Wednesday, November 29, 2023
What would the earth do without the Mountains?
One of the greatest and most extraordinary features of our planet Earth is the mountain. It has always retained its majesty, regardless of the number of times man has climbed it. God spoke to man on a mountain.
The highest range above land is in the Himalayas in the form of Mount Everest and the deepest under an ocean is found in the Pacific Mariana Trench. `Himalaya’ in Sanskrit means `the house of snow’. The Indian sub-continent collided with the mainland of Eurasia and forced the Himalayas up at the point of impact. This was a major continental drift. The sea-beds and the land masses of this world are on huge tectonic plates which are in constant motion over the surface of this oval globe. The Atlantic Ocean is also growing wider at the rate of about a cople of centimetres or three-quarters of an inch, every year.
Mountains are formed by the crust of the Earth breaking up into large blocks. Some blocks get to move up while others sink downwards. The Jura Mountains between France and Switzerland were formed by a process of folding just like the crust of the Earth being compressed laterally as a pile of blankets will do when pushed from either side.
Rain and wind, cold and heat have weathered these huge rocks and broken them up to smoothen up their contours so that their jagged rock would be rounded off as hills. The craggier and sharper shapes of mountains suggest that they are newer ones. Volcanic action is a process by which matter from within the Earth is forced up to the surface, by heat.
Most geologists have classified a mountain as a landform that rises at least a thousand feet or more above its surrounding areas. A mountain range is a series or chain of mountains that are close together.
Mountains are quite useful for the well-being of humans as they are a storehouse of water. Many rivers have their source in the glaciers in the mountains. Reservoirs are made and the water is harnessed for the use of people.
Volcanoes have played a significant part in the formation of the seas as they have brought water to the surface from deep within the earth and aided in releasing oxygen. You can see this in all rocks and it makes up nearly half their weight. The formation of a volcano begins when the rock melts within the earth, as far down as hundred miles.
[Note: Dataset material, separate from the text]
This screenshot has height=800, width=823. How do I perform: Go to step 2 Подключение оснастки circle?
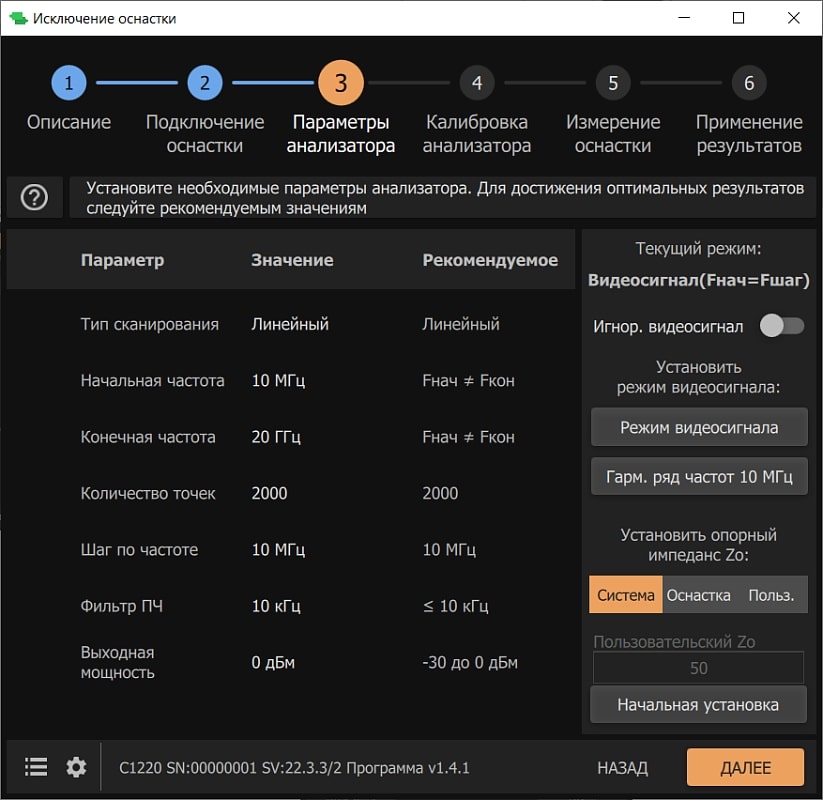205,83
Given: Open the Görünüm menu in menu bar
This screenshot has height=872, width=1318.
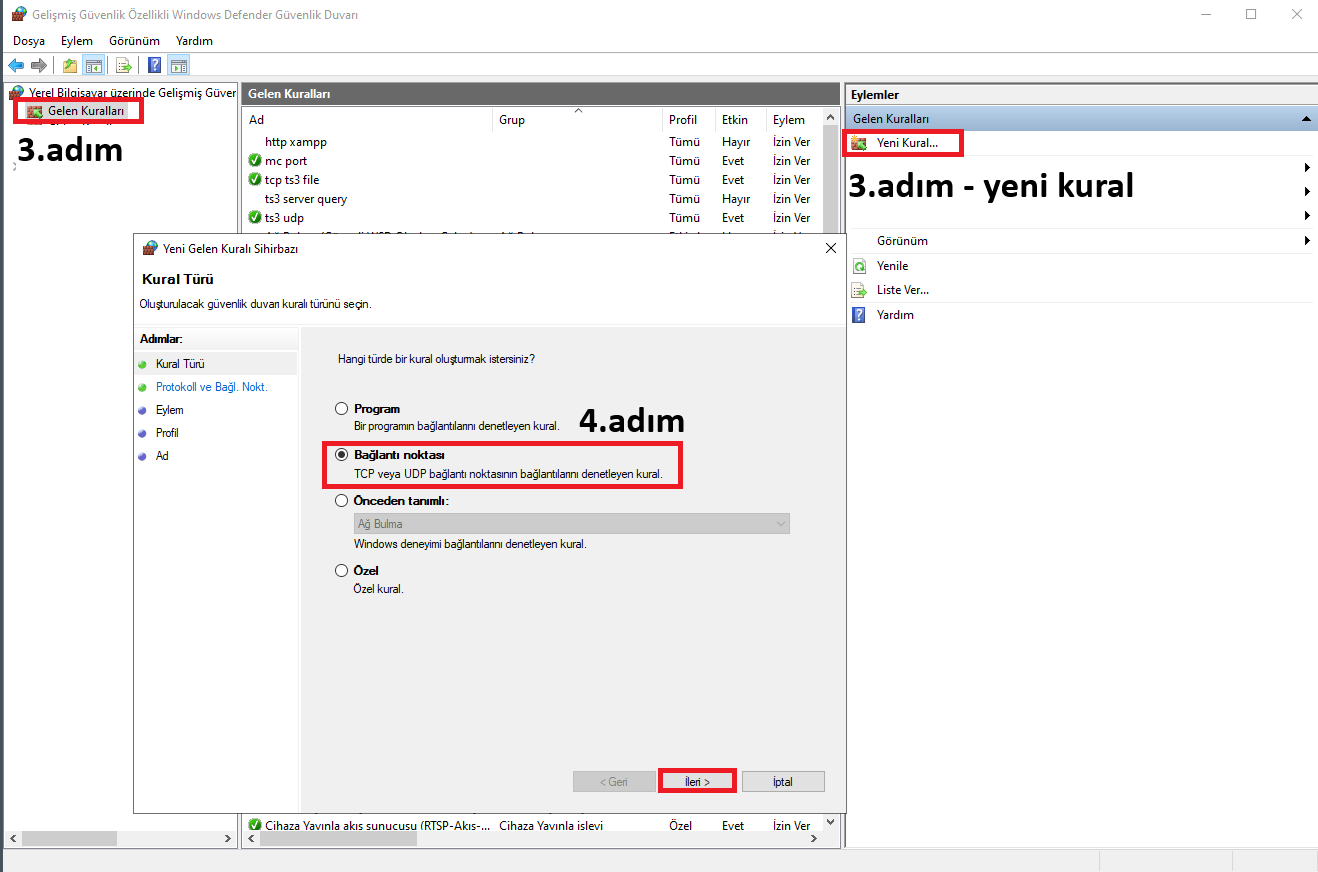Looking at the screenshot, I should click(134, 41).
The melted rock is called magma. It releases gas when it melts and the mix of this magma and gas slowly rises towards the surface. The magma finds a weaker spot in the surface and it bursts out.
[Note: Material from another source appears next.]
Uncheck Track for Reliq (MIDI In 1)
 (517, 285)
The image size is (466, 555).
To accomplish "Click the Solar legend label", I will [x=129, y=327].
The main volcanic ranges in this world are concentrated between New Zealand and Indonesia in the Pacific Ocean to Japan and to Alaska. It is known as the `ring of fire’. Almost sixty-two per cent of the active volcanoes in this world are along the plate margins of the Pacific Ocean.
Mountains are the water towers of the world. They provide almost sixty percent of all freshwater resources for our planet. At least, half of the world's population depends on the mountain ecosystem services to survive; not only for water but also for food and clean energy.
Why do mountains matter in the scheme of things on earth?
Major cities such as Rio de Janeiro, New York, Nairobi and Tokyo rely almost exclusively on freshwater from mountains.
Mountains are beneficial to man in a variety of ways. For example, mountains retain water. Water from the mountains is also used for cultivation and hydroelectric power generation. In the mountains, paragliding, hang gliding, river rafting and skiing are all popular activities.
Mountains provide water for agriculture, food, hydroelectricity, shelter and fresh water. As temperatures decrease with altitude, mountains affect the distribution of snow and ice cover through ecosystems. For example, the slow release of water from snow melting from mountains can provide freshwater throughout the year as it flows into streams and recharges aquifers.
Mountains attract around twenty percent of global tourism and they host nearly one-quarter of all terrestrial biodiversity. They are home to many of the foods that come to our tables, such as rice, potatoes, tomatoes and barley.
Available records indicate that glaciers in mountain ranges around the world are retreating and disappearing due to climate change. At least six-hundred glaciers have disappeared completely over the past decades; affecting water supplies relied on by billions living downstream. For example, in Pakistan, water originating from the Hindu Kush Himalayas provides eighty percent of irrigation for the Indus Basin, where food is grown for one hundred and eighty million people.
Climate change is triggering disasters through avalanches, mud and rock slides which tumble downstream, stripping bare forests, flooding communities and populations. Infectious diseases such as malaria will spread at higher altitudes in the tropics as a result of rising temperatures and climate change, affecting millions of people living in the mountains.